Clashing with the World Cup: Wimbledon and the Tour de France take different approaches

The World Cup comes around just once every four years, but when it does it creates headaches for the yearly events held at the same time as the world’s biggest football tournament.

In the spotlight at the same time are Wimbledon and the Tour de France. Both are massive sporting events, but both have taken different approaches to dealing with the wall-to-wall football coverage.

Le Tour started with a bang at the weekend. Some of the big favourites for the overall win come the end of the three-week race were held up in a crash at the end of the first stage and drama hasn’t been far away from any of the stages so far. And yet, this year’s Tour started a week later than usual in the acceptance that the World Cup’s opening stages would be in competition with the cycling.

Usually the Tour de France starts as close to the 1st of July as possible. This year’s race started on the 7th – with the opening stage starting in a strangely early time slot (no time for a lie in, said Le Le Tour’s official account) – and in 2014, it also started a week later than usual.

From now until the end of the World Cup, on Sunday afternoon UK time, the football games will only kick off in the evening. Until last weekend, there were multiple games throughout the day, when football would’ve taken viewers away from cycling. Moving it on a week means no one has to choose. For fans in cycling’s heartlands of France and Belgium today is a big day – a full day of cycling which will be completed in good time for the World Cup semi-final between the two later in the evening.

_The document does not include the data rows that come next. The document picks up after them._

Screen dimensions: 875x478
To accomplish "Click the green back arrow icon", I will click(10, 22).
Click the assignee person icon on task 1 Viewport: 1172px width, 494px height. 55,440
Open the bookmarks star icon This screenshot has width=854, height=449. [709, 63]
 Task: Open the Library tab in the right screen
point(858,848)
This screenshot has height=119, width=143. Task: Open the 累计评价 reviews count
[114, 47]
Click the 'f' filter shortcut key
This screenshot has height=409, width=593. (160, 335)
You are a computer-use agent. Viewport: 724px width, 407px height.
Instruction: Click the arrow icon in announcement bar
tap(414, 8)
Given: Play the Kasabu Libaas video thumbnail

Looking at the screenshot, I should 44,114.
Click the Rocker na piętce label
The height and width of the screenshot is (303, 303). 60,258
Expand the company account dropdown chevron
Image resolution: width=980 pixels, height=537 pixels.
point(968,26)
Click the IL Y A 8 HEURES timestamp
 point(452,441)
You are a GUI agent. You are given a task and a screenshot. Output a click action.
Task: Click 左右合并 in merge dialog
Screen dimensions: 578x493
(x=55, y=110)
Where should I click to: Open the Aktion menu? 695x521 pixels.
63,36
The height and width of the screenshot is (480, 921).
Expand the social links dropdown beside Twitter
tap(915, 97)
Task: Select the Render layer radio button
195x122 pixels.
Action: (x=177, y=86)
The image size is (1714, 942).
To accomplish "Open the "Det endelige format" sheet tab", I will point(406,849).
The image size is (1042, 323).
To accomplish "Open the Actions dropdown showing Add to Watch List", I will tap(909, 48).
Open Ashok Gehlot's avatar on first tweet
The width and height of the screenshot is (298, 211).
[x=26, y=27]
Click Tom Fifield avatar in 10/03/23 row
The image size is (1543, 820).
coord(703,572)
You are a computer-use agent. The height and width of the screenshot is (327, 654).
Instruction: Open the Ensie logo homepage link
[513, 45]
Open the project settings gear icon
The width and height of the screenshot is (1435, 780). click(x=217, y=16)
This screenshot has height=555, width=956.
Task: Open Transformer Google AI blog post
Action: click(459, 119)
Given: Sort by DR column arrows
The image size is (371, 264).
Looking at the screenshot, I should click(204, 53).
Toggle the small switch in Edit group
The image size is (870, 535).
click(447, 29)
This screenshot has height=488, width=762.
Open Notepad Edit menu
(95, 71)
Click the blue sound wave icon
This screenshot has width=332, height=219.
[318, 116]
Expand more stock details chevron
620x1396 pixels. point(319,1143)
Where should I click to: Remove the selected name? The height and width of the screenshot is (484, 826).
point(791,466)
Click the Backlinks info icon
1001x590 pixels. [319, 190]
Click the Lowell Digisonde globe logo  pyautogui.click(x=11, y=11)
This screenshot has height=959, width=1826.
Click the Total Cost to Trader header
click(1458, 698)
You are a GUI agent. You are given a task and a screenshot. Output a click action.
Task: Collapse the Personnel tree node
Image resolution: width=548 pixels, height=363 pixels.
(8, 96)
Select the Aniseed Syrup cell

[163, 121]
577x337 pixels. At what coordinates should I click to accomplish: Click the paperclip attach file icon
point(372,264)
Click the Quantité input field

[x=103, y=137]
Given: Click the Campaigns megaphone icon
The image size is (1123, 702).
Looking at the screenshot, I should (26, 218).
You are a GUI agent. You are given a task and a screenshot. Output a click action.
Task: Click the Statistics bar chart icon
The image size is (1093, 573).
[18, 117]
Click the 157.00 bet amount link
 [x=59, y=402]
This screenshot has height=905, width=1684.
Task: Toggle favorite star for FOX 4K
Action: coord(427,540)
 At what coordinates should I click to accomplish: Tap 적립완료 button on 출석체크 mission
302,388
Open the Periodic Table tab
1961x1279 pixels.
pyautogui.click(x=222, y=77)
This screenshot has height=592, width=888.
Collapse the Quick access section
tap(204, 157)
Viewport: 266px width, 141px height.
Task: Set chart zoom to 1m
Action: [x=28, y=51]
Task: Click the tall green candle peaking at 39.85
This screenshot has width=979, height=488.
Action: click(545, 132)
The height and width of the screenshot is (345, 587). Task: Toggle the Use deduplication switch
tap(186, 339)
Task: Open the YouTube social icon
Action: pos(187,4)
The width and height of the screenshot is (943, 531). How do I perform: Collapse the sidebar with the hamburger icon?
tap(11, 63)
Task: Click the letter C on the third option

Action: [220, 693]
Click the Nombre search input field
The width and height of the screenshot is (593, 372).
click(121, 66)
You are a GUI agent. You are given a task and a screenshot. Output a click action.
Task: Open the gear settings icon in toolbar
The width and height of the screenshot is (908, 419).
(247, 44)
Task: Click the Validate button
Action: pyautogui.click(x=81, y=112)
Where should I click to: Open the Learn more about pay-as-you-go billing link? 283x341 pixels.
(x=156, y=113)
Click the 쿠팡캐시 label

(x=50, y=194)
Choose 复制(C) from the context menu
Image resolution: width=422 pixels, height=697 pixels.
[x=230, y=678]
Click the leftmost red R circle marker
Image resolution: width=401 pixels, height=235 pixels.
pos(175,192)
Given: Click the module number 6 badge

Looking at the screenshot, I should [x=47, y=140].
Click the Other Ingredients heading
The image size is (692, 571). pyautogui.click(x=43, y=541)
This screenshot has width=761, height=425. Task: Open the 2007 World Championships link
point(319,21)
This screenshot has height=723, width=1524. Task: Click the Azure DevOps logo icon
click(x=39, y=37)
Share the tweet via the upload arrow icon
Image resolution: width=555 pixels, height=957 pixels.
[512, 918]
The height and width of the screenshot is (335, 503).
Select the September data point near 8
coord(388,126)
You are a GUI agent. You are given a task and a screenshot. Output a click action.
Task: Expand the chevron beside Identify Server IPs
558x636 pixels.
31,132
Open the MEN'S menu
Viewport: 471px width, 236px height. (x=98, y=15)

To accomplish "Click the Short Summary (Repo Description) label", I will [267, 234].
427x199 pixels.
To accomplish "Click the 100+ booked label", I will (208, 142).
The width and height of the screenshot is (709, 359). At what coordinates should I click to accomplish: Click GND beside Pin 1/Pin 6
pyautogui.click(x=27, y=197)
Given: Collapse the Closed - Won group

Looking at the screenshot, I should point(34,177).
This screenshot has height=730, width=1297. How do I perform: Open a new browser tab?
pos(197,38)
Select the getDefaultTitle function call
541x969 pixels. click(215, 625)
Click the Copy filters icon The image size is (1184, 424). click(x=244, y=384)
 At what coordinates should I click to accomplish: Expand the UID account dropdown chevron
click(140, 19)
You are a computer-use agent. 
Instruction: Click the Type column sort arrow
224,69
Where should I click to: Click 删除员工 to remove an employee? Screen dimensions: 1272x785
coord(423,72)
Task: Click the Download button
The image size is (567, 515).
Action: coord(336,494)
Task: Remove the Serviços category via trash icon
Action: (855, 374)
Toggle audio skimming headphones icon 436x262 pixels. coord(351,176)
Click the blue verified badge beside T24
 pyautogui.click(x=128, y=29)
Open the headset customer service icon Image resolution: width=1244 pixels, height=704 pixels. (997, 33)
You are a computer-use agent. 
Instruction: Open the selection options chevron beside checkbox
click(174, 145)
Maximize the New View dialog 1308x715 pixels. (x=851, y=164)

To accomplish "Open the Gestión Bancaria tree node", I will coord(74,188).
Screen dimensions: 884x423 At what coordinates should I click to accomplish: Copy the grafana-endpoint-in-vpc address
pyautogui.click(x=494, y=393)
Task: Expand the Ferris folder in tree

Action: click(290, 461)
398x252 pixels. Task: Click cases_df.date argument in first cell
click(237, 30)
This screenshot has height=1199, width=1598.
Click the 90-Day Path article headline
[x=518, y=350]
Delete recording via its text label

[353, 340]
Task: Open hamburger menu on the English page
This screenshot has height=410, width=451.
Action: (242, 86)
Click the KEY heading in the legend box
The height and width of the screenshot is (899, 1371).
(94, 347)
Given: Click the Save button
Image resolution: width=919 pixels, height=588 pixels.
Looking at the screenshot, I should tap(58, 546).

But Wimbledon has taken a different route.

Instead of changing anything about its scheduling, the Championships has just gone on as normal – the thought process clearly something along the lines of ‘why should Wimbledon change to suit the football, it’s a massive sporting event in its own right’.

The problem is, with the final of both the World Cup and Wimbledon’s men’s singles taking place on the same day – and in all likelihood overlapping to some degree (barring a quick straight sets victory in the tennis) – it’s likely we’ll see fans of both put in the awkward position of choosing. And for an English audience in particular that fight could see a clear winner – certainly if England beat .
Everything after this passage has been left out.